**INSTRUCTION:** Rewrite each line of the data below as a numbered list, leaving out blank lines.

**DATA SUPPLIED:**

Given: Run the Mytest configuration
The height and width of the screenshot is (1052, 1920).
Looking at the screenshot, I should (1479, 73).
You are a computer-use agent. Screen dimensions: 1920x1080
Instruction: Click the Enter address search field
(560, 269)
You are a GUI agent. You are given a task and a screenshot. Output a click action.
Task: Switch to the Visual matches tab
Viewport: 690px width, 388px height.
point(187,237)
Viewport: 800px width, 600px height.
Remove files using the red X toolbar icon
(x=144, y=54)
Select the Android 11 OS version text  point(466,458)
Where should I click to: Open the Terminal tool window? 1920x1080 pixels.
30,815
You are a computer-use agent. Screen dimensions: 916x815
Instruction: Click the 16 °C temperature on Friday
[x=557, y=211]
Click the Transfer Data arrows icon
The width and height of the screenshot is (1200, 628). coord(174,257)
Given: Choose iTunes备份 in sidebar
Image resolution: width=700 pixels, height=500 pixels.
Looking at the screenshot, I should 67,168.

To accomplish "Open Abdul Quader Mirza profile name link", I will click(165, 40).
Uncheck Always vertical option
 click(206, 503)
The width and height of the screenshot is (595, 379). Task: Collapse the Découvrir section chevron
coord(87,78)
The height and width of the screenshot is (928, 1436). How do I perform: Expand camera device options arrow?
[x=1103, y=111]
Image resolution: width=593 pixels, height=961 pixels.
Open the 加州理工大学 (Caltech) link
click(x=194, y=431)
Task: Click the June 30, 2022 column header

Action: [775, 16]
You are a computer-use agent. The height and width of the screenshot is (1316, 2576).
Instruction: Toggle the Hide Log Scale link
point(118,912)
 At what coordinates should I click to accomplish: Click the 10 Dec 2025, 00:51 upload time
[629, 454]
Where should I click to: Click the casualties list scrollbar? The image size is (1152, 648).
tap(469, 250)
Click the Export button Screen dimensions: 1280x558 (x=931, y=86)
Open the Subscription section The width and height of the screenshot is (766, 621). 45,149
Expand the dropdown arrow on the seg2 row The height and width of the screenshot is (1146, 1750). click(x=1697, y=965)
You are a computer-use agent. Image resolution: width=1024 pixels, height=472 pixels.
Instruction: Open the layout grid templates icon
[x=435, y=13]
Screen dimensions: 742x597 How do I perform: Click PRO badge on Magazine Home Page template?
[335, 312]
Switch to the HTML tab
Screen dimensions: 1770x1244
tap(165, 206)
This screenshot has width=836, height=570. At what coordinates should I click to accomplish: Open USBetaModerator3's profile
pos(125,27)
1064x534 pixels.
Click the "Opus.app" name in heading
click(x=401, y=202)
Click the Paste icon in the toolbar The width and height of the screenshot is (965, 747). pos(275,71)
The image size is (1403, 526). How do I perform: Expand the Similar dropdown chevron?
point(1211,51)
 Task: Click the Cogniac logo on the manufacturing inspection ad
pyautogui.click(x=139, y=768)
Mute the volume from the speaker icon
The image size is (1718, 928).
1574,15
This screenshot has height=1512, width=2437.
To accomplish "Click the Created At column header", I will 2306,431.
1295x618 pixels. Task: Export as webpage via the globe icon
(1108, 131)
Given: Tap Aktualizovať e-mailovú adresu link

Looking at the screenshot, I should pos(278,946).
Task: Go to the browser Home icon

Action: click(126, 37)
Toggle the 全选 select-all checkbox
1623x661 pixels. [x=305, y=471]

**CORRECT RESULT:**
1. Given: Run the Mytest configuration
2. The height and width of the screenshot is (1052, 1920).
3. Looking at the screenshot, I should (1479, 73).
4. You are a computer-use agent. Screen dimensions: 1920x1080
5. Instruction: Click the Enter address search field
6. (560, 269)
7. You are a GUI agent. You are given a task and a screenshot. Output a click action.
8. Task: Switch to the Visual matches tab
9. Viewport: 690px width, 388px height.
10. point(187,237)
11. Viewport: 800px width, 600px height.
12. Remove files using the red X toolbar icon
13. (x=144, y=54)
14. Select the Android 11 OS version text  point(466,458)
15. Where should I click to: Open the Terminal tool window? 1920x1080 pixels.
16. 30,815
17. You are a computer-use agent. Screen dimensions: 916x815
18. Instruction: Click the 16 °C temperature on Friday
19. [x=557, y=211]
20. Click the Transfer Data arrows icon
21. The width and height of the screenshot is (1200, 628). coord(174,257)
22. Given: Choose iTunes备份 in sidebar
23. Image resolution: width=700 pixels, height=500 pixels.
24. Looking at the screenshot, I should 67,168.
25. To accomplish "Open Abdul Quader Mirza profile name link", I will click(165, 40).
26. Uncheck Always vertical option
27.  click(206, 503)
28. The width and height of the screenshot is (595, 379). Task: Collapse the Découvrir section chevron
29. coord(87,78)
30. The height and width of the screenshot is (928, 1436). How do I perform: Expand camera device options arrow?
31. [x=1103, y=111]
32. Image resolution: width=593 pixels, height=961 pixels.
33. Open the 加州理工大学 (Caltech) link
34. click(x=194, y=431)
35. Task: Click the June 30, 2022 column header
36. Action: [775, 16]
37. You are a computer-use agent. The height and width of the screenshot is (1316, 2576).
38. Instruction: Toggle the Hide Log Scale link
39. point(118,912)
40.  At what coordinates should I click to accomplish: Click the 10 Dec 2025, 00:51 upload time
41. [629, 454]
42. Where should I click to: Click the casualties list scrollbar? The image size is (1152, 648).
43. tap(469, 250)
44. Click the Export button Screen dimensions: 1280x558 (x=931, y=86)
45. Open the Subscription section The width and height of the screenshot is (766, 621). 45,149
46. Expand the dropdown arrow on the seg2 row The height and width of the screenshot is (1146, 1750). click(x=1697, y=965)
47. You are a computer-use agent. Image resolution: width=1024 pixels, height=472 pixels.
48. Instruction: Open the layout grid templates icon
49. [x=435, y=13]
50. Screen dimensions: 742x597 How do I perform: Click PRO badge on Magazine Home Page template?
51. [335, 312]
52. Switch to the HTML tab
53. Screen dimensions: 1770x1244
54. tap(165, 206)
55. This screenshot has width=836, height=570. At what coordinates should I click to accomplish: Open USBetaModerator3's profile
56. pos(125,27)
57. 1064x534 pixels.
58. Click the "Opus.app" name in heading
59. click(x=401, y=202)
60. Click the Paste icon in the toolbar The width and height of the screenshot is (965, 747). pos(275,71)
61. The image size is (1403, 526). How do I perform: Expand the Similar dropdown chevron?
62. point(1211,51)
63.  Task: Click the Cogniac logo on the manufacturing inspection ad
64. pyautogui.click(x=139, y=768)
65. Mute the volume from the speaker icon
66. The image size is (1718, 928).
67. 1574,15
68. This screenshot has height=1512, width=2437.
69. To accomplish "Click the Created At column header", I will 2306,431.
70. 1295x618 pixels. Task: Export as webpage via the globe icon
71. (1108, 131)
72. Given: Tap Aktualizovať e-mailovú adresu link
73. Looking at the screenshot, I should pos(278,946).
74. Task: Go to the browser Home icon
75. Action: click(126, 37)
76. Toggle the 全选 select-all checkbox
77. 1623x661 pixels. [x=305, y=471]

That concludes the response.